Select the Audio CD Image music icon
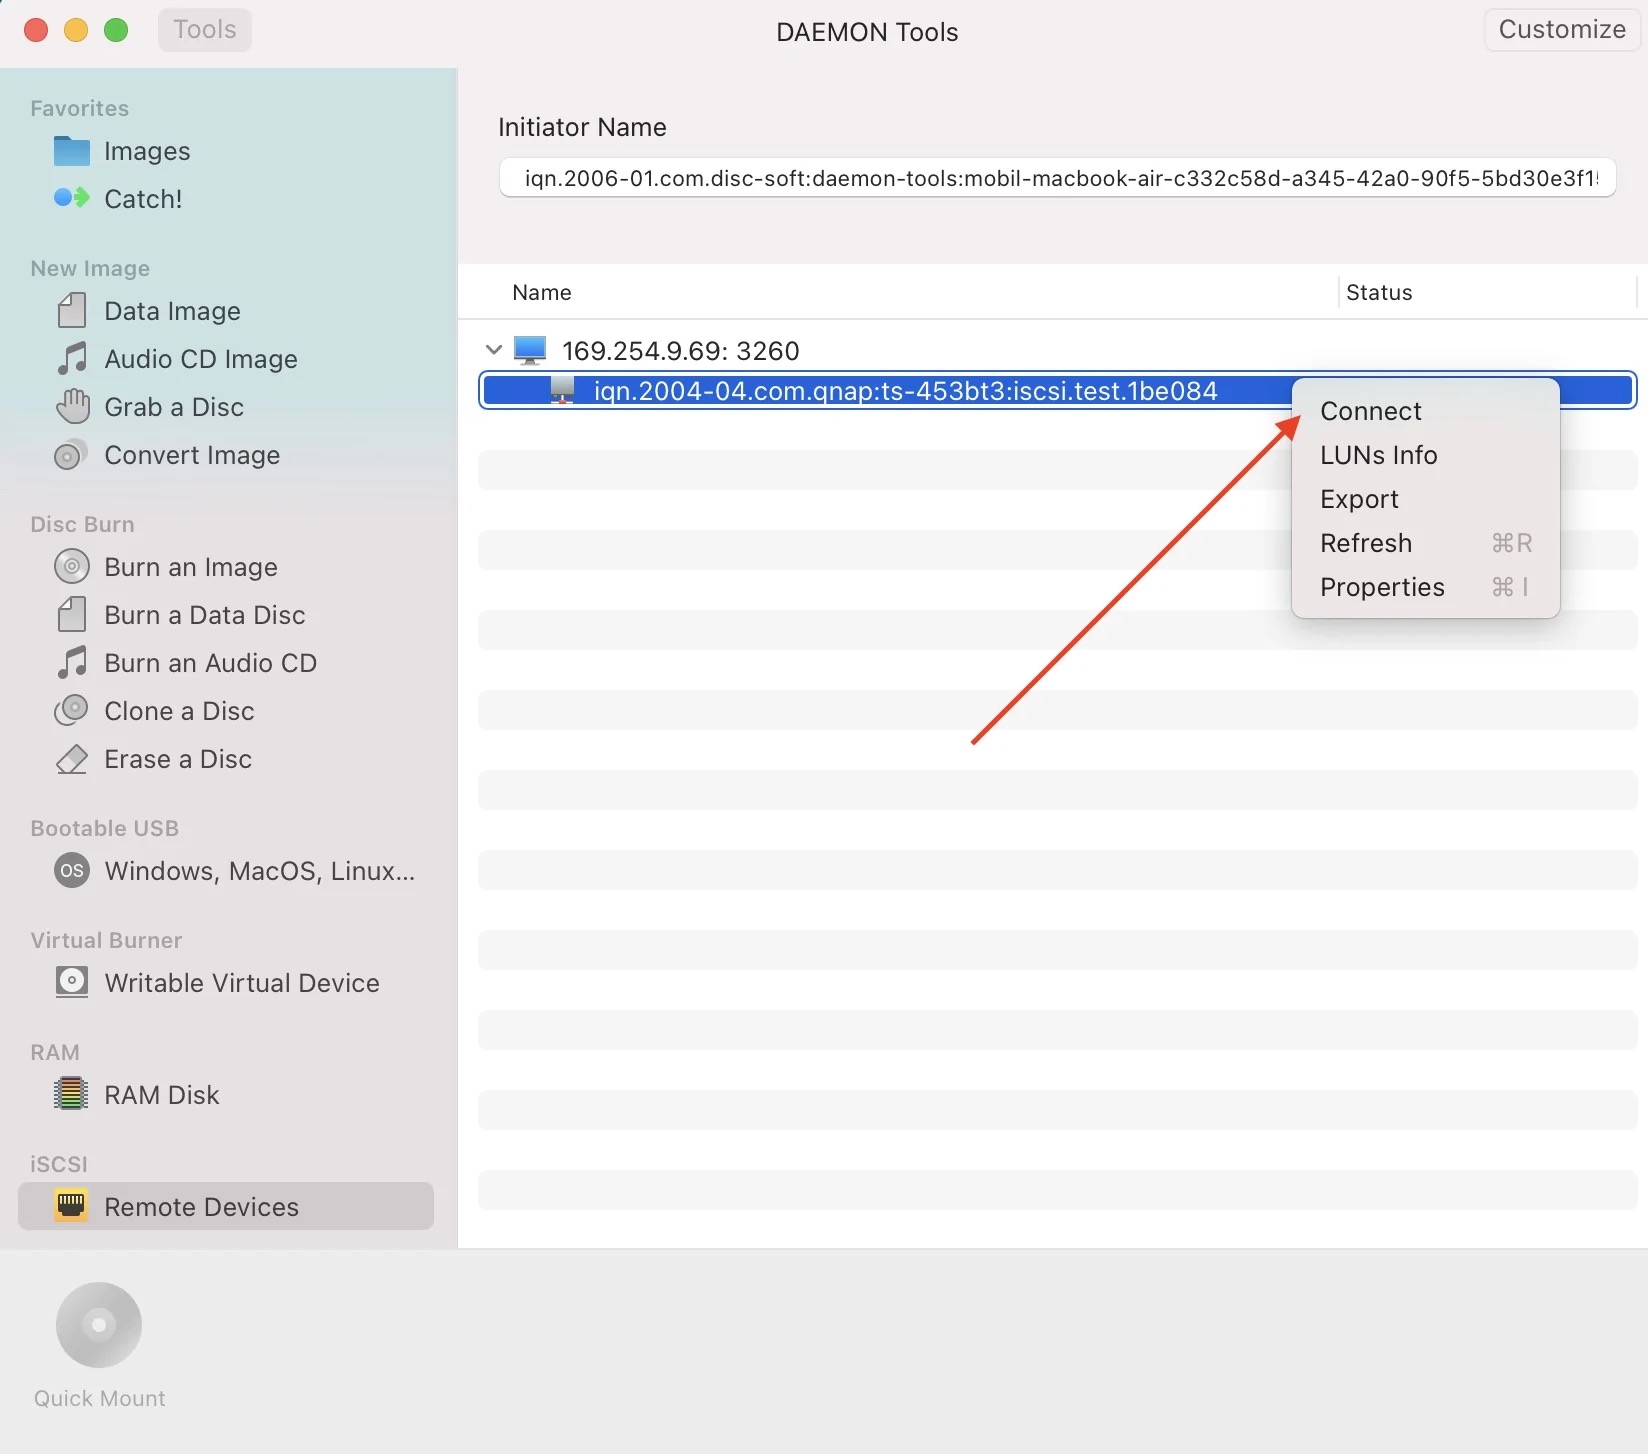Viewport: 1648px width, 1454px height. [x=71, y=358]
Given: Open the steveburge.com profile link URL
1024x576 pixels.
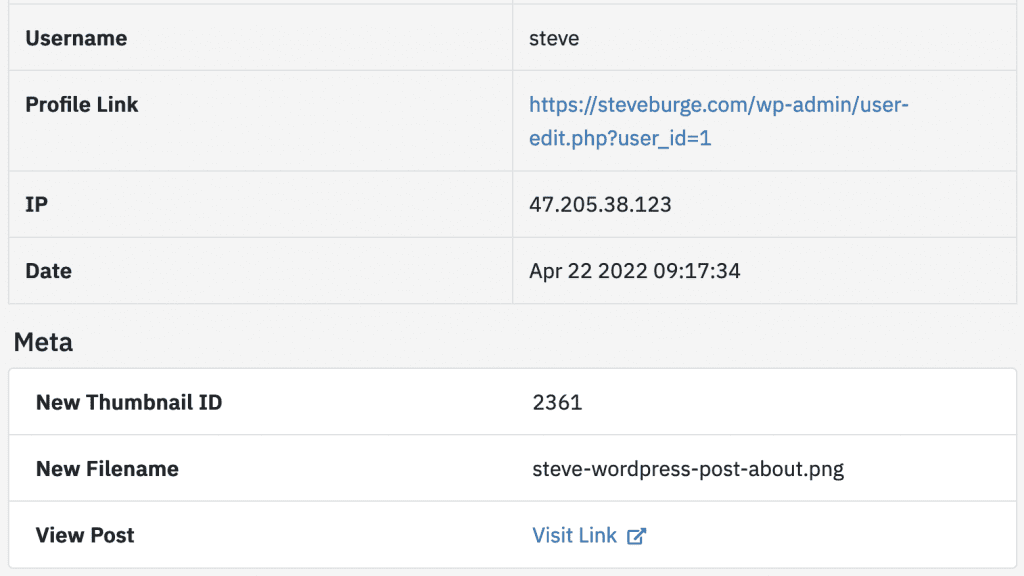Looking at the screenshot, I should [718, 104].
____
Directions >> Copy the text of every item above line for line, leaving out the pictures.

Written solution >>
Select the Audio CD Image music icon
Viewport: 1648px width, 1454px height. [x=71, y=358]
Given: Open the steveburge.com profile link URL
1024x576 pixels.
Looking at the screenshot, I should [718, 104].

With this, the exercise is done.